[PROVIDED TEXT]
----------------------------------------
What Will Your Future Be?
IF GOD Almighty is omniscient, knowing all that is past, present, and future, are not all things destined to occur exactly as God has foreseen them? If God has foreseen and decreed the course and final destiny of every human, can it truly be said that we are free to choose our life’s course, our future?
These questions have been debated for centuries. The controversy still divides major religions. Can God’s ability to foreknow the future be reconciled with human free will? Where should we look for answers?
Millions of people around the globe would agree that God has communicated with mankind by means of his written Word as delivered through his spokesmen, the prophets. For example, the Koran refers to revelations as coming from God: the Taurāh (Torah, the Law, or five books of Moses), the Zabūr (the Psalms), and the Injīl (the Gospel, Christian Greek Scriptures, or “New Testament”), as well as what was revealed to the prophets of Israel.
----------------------------------------
[DATA ROWS]

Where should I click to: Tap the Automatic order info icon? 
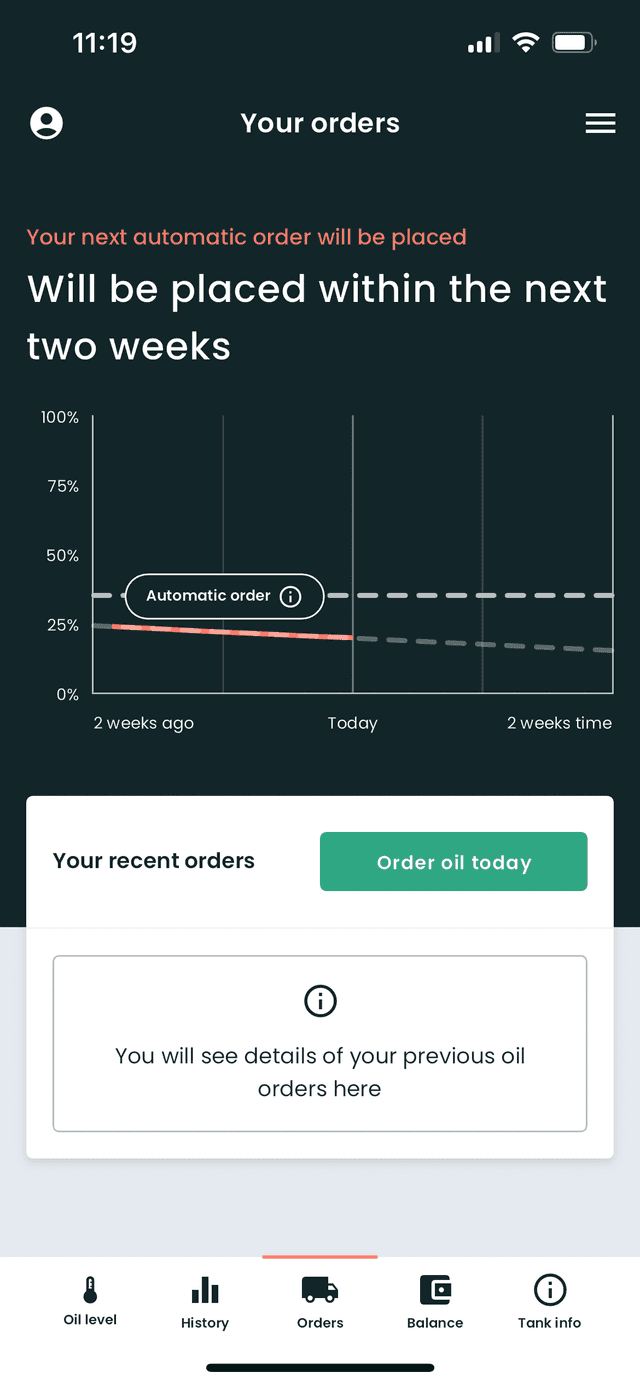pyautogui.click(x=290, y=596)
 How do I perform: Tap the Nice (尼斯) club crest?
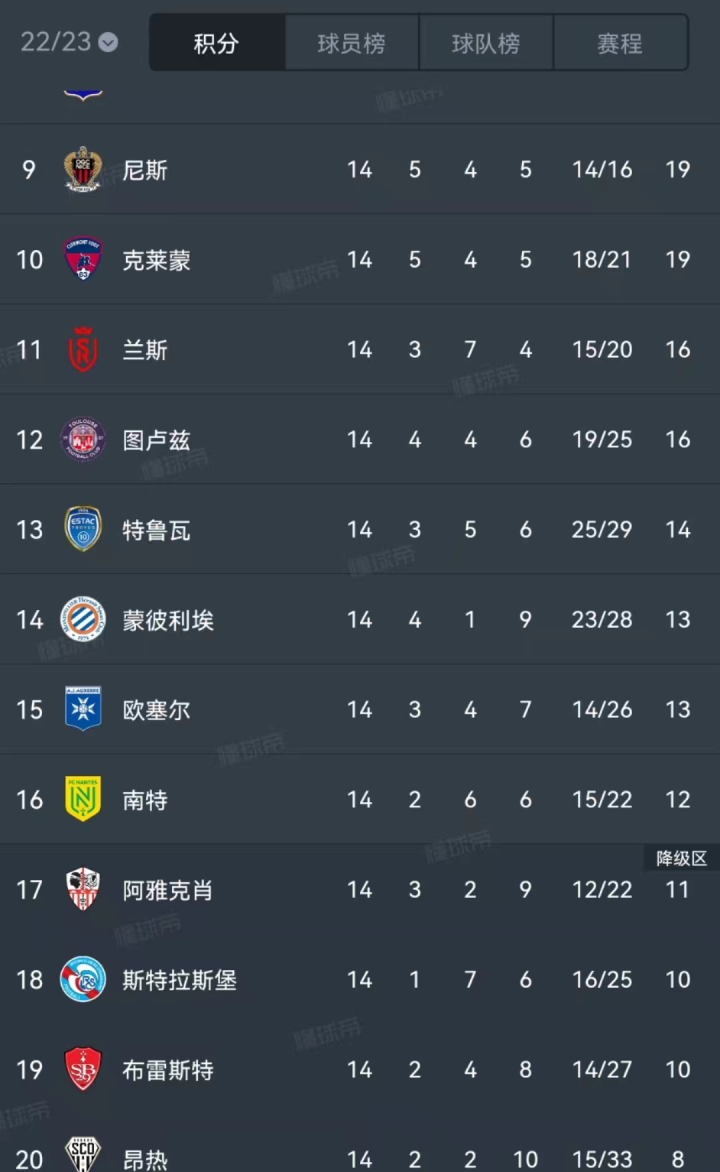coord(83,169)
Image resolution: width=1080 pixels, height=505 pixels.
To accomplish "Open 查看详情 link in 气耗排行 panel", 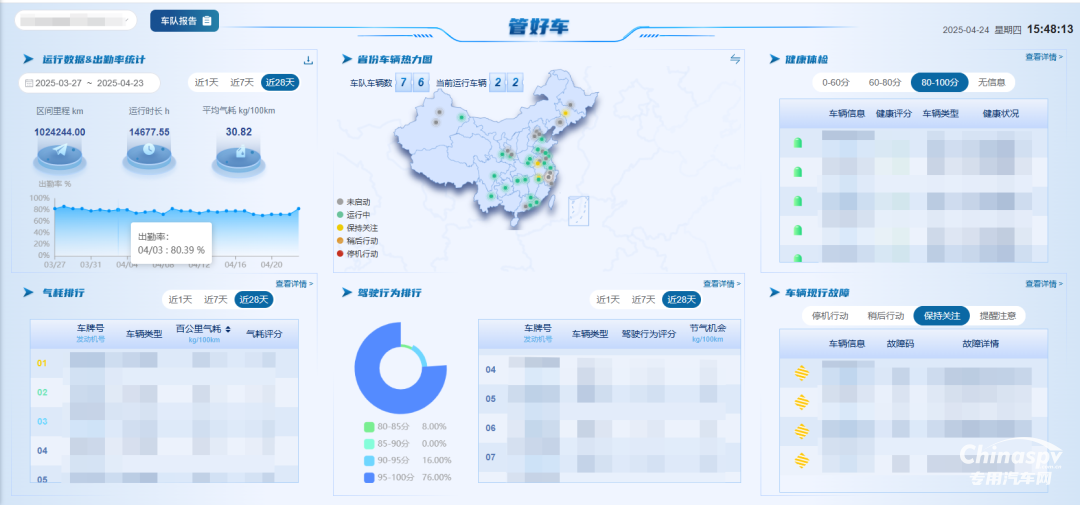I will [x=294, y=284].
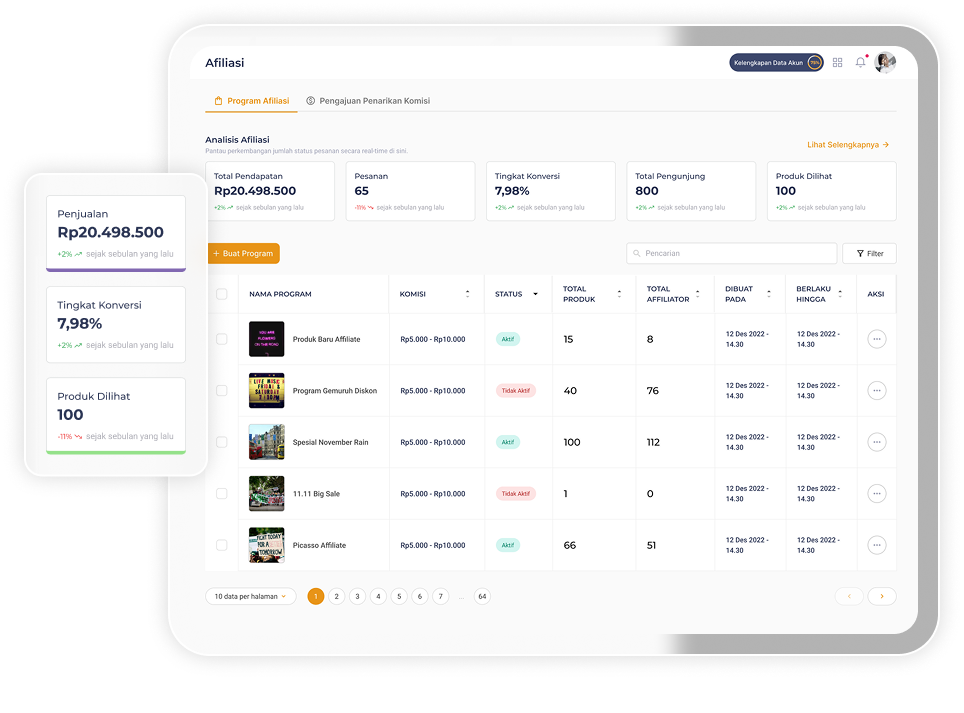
----------------------------------------
[EXERCISE BRIEF]
Pick up the article on God's foreknowledge and human free will right after its last paragraph and keep it going.

[WRITTEN RESPONSE]
In the Christian Greek Scriptures, we read: “All Scripture is inspired of God and beneficial for teaching, for reproving, for setting things straight.” (2 Timothy 3:16) Obviously, any guidance or enlightenment that we receive should ultimately come from God himself. Would it not be wise then to examine the writings of God’s earlier prophets? What do they reveal about our future?
Future Written in Advance
Anyone who has read the Holy Scriptures knows that they contain literally hundreds of prophecies. Such historical events as the fall of ancient Babylon, the rebuilding of Jerusalem (sixth to fifth century B.C.E.), and the rise and fall of the ancient kings of Medo-Persia and Greece were all foretold in detail. (Isaiah 13:17-19; 44:24–45:1; Daniel 8:1-7, 20-22) The fulfillment of such prophecies is one of the strongest proofs that the Holy Scriptures are indeed God’s Word, for God alone has the power both to foresee and to determine what will happen in the future. In this sense the Holy Scriptures indeed record the future written in advance.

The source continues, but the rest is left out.